[Entries drawn from a collection]
— start —
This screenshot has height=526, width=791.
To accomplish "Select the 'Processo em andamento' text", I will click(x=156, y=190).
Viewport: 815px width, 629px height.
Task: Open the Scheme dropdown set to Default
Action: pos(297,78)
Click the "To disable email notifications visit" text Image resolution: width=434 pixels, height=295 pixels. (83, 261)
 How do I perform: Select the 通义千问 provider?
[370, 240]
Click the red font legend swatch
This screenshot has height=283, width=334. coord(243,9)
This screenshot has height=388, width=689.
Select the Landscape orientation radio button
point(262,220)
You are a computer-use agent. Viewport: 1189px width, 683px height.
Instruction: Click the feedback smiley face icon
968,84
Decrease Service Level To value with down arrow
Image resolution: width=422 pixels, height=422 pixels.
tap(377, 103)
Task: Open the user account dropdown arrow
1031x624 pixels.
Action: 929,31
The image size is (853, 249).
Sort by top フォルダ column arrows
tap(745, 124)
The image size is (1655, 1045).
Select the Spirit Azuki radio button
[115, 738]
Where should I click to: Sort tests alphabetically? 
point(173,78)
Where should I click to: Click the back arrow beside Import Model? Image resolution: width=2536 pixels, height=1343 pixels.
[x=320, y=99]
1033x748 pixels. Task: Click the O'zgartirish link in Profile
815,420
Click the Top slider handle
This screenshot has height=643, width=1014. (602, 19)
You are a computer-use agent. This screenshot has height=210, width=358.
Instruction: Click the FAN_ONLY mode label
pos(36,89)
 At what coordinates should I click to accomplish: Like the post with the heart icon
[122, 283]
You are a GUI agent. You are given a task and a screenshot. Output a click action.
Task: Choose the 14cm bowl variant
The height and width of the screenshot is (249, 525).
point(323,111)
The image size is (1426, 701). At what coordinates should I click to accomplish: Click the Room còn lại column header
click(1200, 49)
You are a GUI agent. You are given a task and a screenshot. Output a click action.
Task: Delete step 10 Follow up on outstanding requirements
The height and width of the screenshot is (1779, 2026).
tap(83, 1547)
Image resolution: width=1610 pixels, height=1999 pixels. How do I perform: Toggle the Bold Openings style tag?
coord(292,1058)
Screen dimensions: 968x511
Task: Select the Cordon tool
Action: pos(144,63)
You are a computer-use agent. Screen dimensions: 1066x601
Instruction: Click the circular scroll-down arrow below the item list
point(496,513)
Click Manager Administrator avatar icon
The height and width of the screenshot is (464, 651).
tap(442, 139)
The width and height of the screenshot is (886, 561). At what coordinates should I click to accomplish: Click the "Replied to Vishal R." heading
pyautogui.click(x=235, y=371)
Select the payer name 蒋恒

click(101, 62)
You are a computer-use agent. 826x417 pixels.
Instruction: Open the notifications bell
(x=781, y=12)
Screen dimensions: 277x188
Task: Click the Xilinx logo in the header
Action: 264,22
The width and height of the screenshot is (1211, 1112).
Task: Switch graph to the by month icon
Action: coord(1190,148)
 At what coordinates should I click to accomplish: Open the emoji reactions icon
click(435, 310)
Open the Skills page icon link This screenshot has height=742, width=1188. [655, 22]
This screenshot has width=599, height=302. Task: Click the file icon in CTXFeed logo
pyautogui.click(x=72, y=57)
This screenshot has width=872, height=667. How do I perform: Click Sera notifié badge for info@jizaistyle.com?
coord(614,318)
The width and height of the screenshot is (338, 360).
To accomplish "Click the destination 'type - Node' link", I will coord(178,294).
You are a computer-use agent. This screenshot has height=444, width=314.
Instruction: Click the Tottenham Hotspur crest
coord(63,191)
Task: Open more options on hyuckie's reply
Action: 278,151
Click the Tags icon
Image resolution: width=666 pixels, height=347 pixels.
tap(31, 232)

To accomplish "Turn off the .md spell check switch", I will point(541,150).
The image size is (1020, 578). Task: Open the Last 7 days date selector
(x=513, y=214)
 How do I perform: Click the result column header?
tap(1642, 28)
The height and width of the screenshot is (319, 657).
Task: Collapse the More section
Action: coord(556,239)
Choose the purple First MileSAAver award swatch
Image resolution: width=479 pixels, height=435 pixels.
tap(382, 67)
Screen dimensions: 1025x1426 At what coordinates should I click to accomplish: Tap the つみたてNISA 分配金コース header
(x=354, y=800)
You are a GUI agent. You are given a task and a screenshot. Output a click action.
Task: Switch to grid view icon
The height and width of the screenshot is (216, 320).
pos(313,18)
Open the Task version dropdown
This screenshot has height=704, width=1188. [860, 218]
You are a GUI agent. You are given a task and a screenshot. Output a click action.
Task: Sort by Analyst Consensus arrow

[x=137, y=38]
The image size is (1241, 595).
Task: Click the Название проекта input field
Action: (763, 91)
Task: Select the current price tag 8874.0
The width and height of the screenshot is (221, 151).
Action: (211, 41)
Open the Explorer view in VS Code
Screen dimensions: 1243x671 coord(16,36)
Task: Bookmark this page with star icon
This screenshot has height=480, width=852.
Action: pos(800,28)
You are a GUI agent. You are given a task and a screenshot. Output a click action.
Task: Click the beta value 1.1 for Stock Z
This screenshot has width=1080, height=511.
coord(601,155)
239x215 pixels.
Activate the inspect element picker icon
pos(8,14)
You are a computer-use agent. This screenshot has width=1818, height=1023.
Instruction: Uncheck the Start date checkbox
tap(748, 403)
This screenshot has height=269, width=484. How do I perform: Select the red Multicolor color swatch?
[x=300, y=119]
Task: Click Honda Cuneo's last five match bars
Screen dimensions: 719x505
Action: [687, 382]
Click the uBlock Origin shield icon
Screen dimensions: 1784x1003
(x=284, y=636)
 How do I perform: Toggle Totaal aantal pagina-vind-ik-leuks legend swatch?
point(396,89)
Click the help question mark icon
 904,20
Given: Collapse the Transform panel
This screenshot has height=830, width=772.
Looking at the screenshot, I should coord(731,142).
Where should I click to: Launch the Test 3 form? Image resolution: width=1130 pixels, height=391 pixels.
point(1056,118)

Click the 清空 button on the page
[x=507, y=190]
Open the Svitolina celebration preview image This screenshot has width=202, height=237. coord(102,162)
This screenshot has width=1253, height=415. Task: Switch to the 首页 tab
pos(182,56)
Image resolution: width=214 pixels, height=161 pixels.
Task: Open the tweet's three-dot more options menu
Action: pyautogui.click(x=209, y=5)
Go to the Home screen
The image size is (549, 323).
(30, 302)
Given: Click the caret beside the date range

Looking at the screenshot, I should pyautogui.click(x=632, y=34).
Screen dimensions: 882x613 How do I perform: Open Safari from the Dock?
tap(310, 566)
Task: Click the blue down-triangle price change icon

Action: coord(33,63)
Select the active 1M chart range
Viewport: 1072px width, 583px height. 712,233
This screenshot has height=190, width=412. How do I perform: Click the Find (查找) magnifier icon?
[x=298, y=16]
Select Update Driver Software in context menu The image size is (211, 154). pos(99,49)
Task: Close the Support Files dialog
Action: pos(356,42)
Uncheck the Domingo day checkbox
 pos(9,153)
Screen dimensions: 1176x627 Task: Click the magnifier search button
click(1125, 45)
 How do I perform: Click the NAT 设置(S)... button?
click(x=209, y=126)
— end —
[Stated problem]
Copy the data above, from its first line through the line containing "point(173,78)", with both ends included. Keep every line unchanged.

[Exercise result]
This screenshot has height=526, width=791.
To accomplish "Select the 'Processo em andamento' text", I will click(x=156, y=190).
Viewport: 815px width, 629px height.
Task: Open the Scheme dropdown set to Default
Action: pos(297,78)
Click the "To disable email notifications visit" text Image resolution: width=434 pixels, height=295 pixels. (83, 261)
 How do I perform: Select the 通义千问 provider?
[370, 240]
Click the red font legend swatch
This screenshot has height=283, width=334. coord(243,9)
This screenshot has height=388, width=689.
Select the Landscape orientation radio button
point(262,220)
You are a computer-use agent. Viewport: 1189px width, 683px height.
Instruction: Click the feedback smiley face icon
968,84
Decrease Service Level To value with down arrow
Image resolution: width=422 pixels, height=422 pixels.
tap(377, 103)
Task: Open the user account dropdown arrow
1031x624 pixels.
Action: 929,31
The image size is (853, 249).
Sort by top フォルダ column arrows
tap(745, 124)
The image size is (1655, 1045).
Select the Spirit Azuki radio button
[115, 738]
Where should I click to: Sort tests alphabetically? 
point(173,78)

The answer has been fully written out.